Indoor residual spraying
Indoor residual spraying (IRS) with WHO-approved chemicals (including DDT) is an effective malaria prevention method in settings where it is epidemiologically and logistically appropriate. IRS involves applying a long-lasting insecticide to the inside of houses and other structures to kill mosquitoes resting on interior walls. The main source of data on IRS coverage is Ministry of Health programme records and documents. Given the recent interest in scaling up the use of this malaria control strategy, standardized indicators and household data collection methods have also been developed for household surveys.
Intermittent preventive treatment during pregnancy
Together with the regular use of insecticide-treated mosquito nets, intermittent preventive treatment during pregnancy (IPTp) is vital in the prevention of malaria among pregnant women in endemic areas. IPTp is not recommended in areas of low or unstable malaria transmission. The treatment consists of at least two doses of an effective antimalarial drug during antenatal care visits during the second and third trimesters of pregnancy. This intervention is highly effective in reducing the proportion of women with anaemia and placental malaria infection at delivery. Currently, sulfadoxine-pyrimethamine is considered a safe and appropriate drug for IPTp in malaria endemic settings.
Case Management
In 2010 the World Health Organization recommended universal use of diagnostic testing to confirm malaria infection and apply appropriate treatment based on the results. According to the new guidelines, treatment solely on the basis of clinical suspicion should only be considered when a parasitological diagnosis is not accessible. Prompt and effective treatment of malaria within 24 hours of fever onset with an effective antimalarial agent is necessary to prevent life-threatening complications. There are several challenges to providing prompt and effective treatment for malaria, particularly in Africa. First, the majority of malaria cases are not seen within the formal health sector. Second, rapid malaria diagnosis with microscopy or rapid diagnostic tests (RDTs) is scarce but increasingly important, in order to have certainty about malaria cases.

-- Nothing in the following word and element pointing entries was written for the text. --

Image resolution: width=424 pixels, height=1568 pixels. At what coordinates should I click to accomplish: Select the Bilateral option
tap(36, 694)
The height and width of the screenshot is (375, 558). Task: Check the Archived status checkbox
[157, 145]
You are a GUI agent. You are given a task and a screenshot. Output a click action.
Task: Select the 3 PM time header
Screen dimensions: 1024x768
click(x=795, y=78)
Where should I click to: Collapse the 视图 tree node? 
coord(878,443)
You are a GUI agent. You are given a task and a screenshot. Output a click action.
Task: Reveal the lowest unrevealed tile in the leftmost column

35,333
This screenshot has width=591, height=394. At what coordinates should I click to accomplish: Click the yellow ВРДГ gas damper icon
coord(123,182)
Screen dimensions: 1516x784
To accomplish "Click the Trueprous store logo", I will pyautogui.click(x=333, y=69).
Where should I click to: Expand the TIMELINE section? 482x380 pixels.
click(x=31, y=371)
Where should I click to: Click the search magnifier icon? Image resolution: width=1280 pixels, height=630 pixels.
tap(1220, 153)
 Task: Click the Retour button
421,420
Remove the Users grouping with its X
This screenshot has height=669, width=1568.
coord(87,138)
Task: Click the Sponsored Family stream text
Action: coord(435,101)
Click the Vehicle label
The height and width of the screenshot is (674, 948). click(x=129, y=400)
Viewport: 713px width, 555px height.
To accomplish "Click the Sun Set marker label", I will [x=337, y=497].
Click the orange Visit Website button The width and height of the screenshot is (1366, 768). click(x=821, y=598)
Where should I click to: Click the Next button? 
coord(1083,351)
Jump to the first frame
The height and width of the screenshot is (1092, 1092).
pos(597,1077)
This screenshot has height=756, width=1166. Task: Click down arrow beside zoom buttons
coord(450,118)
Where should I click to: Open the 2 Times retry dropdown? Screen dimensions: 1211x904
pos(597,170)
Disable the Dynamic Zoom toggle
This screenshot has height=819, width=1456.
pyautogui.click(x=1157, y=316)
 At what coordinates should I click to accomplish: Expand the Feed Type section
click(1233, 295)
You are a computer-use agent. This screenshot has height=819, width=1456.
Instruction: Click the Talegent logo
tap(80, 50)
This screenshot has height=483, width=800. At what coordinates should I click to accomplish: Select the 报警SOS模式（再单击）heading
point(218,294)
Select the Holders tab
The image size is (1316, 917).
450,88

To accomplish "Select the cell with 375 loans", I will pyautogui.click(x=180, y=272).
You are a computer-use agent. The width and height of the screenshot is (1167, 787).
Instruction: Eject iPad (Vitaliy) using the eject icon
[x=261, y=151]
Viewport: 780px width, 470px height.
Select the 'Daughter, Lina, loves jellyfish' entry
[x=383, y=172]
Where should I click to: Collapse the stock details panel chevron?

The resistance of malaria parasites to conventional antimalarial monotherapies, such as chloroquine, sulfadoxine-pyrimethamine and amodiaquine, has become widespread. Artemisinin-based combination therapies (ACTs) are the recommended treatments for uncomplicated P.falciparum malaria.
References
Roll Back Malaria Partnership, A Decade of Partnership and Results, Progress & Impact Series, Report number 7, Geneva, September 2011.
WHO, UNICEF and PATH, Malaria Funding & Resource Utilization: The first decade of Roll Back Malaria, Progress & Impact Series, Report number 1, Geneva, March 2010.
UNICEF (on behalf of the RBM Partnership Secretariat) and PATH, World Malaria Day 2010: Africa update, Progress & Impact Series, Report number 2, 2010.
UNICEF, Malaria & Children: Progress in intervention coverage, UNICEF, New York, 2007.
UNICEF, Malaria & Children: Progress in intervention coverage, Summary update 2009, UNICEF, New York, 2009.